▸ How to complete this task:
Copy every line of the data that contains the string "chevron".
- - - - - - -
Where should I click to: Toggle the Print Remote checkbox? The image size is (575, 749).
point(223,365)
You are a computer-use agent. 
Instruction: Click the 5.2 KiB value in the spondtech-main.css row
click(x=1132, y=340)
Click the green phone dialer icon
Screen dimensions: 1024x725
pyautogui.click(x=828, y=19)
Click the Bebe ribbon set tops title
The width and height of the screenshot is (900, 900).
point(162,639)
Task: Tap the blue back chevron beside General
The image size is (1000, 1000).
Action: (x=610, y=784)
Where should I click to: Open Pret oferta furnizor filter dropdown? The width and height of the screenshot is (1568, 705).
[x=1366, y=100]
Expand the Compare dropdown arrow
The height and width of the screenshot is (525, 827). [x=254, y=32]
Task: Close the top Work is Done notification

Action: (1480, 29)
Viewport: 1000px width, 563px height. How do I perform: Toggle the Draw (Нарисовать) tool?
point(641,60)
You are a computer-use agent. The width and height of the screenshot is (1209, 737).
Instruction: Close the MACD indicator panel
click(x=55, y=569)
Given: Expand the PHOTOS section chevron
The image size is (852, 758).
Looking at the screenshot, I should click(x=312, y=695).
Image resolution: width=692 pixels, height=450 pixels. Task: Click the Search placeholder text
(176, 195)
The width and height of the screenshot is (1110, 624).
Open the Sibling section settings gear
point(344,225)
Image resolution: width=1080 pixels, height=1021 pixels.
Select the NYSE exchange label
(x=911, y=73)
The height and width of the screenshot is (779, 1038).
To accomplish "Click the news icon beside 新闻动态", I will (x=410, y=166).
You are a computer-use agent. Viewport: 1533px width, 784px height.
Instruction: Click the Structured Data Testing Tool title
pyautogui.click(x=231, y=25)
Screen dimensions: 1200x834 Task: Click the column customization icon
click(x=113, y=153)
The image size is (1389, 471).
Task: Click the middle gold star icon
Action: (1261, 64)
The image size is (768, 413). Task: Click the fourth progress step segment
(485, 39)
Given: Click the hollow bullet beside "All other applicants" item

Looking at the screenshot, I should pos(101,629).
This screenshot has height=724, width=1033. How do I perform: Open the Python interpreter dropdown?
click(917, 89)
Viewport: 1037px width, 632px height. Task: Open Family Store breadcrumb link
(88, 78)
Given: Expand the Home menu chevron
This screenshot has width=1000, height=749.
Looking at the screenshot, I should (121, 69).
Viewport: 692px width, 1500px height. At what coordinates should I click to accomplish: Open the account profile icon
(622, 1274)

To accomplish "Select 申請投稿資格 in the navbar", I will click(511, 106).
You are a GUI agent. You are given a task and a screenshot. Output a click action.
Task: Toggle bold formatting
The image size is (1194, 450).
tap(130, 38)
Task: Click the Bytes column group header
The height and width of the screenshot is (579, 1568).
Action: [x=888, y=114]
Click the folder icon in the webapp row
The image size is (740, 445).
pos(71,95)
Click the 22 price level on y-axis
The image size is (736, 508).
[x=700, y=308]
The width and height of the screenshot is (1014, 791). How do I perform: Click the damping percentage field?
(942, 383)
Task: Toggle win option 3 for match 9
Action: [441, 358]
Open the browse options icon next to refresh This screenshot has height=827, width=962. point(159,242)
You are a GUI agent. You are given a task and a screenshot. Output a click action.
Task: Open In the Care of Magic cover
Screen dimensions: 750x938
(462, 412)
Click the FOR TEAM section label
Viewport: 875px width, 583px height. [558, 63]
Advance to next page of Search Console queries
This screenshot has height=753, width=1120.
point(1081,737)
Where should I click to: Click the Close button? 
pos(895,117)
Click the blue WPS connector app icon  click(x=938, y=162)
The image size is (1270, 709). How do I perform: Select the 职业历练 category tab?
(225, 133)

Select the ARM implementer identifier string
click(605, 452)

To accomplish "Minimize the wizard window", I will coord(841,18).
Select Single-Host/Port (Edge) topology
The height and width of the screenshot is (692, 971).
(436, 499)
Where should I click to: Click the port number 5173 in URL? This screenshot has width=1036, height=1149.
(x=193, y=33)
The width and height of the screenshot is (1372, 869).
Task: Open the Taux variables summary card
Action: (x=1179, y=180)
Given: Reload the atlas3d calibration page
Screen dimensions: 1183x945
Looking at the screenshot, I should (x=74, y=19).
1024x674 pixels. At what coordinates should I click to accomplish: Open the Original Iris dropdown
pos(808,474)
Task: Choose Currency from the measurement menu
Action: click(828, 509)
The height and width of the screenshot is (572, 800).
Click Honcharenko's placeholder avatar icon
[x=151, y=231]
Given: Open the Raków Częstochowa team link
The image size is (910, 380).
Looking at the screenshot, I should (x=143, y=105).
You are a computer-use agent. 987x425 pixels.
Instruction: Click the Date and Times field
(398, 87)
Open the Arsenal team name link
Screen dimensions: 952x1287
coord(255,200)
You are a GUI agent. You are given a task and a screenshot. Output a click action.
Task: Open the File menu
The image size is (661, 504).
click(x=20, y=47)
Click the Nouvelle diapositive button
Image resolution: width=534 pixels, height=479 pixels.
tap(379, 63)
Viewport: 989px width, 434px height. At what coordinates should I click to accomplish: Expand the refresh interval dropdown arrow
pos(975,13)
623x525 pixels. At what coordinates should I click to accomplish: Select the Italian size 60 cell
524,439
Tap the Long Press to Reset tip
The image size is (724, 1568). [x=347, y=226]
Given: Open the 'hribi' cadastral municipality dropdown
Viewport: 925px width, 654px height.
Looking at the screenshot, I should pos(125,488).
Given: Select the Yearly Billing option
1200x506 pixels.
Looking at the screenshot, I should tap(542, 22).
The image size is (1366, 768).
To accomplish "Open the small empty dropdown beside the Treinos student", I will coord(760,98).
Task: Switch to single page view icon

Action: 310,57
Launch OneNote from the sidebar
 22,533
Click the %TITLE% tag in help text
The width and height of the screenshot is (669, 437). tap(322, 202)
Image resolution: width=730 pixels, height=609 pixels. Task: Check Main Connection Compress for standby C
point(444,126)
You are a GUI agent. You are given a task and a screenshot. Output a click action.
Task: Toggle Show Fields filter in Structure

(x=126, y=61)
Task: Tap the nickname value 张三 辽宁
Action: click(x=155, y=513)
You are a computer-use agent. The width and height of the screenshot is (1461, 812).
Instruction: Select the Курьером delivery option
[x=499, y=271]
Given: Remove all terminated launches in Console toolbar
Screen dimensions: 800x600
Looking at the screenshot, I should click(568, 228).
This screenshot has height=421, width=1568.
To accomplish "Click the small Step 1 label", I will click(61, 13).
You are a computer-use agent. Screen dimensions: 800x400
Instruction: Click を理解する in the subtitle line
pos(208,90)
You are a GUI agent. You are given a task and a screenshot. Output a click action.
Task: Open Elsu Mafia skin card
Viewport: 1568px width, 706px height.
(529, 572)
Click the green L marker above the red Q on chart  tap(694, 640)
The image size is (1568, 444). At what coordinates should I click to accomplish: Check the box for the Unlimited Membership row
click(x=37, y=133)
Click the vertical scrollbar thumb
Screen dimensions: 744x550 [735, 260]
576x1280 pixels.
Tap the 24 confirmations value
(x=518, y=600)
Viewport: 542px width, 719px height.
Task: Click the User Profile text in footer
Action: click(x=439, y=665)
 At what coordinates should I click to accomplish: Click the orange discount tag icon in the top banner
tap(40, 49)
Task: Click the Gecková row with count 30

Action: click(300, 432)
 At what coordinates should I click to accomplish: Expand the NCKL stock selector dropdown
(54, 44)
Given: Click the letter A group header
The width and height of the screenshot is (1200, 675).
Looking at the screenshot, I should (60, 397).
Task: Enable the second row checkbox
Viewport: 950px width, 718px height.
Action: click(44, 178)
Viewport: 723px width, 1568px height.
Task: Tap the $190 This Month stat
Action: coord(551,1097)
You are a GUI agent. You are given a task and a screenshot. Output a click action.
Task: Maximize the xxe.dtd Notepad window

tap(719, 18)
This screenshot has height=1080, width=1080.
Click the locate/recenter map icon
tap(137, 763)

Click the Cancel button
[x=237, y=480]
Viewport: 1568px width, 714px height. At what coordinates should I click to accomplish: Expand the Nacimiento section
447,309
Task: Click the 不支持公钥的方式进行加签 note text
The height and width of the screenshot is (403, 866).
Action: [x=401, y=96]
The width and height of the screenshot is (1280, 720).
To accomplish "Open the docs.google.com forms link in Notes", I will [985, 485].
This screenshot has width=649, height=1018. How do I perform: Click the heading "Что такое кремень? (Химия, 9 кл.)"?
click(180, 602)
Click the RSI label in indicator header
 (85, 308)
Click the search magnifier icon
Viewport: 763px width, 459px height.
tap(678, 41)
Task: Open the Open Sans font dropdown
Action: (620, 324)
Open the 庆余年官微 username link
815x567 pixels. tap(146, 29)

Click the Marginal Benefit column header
- - - - - - -
▸ Answer box:
Task: Tap the blue back chevron beside General
Given: Expand the PHOTOS section chevron
Given: Expand the Home menu chevron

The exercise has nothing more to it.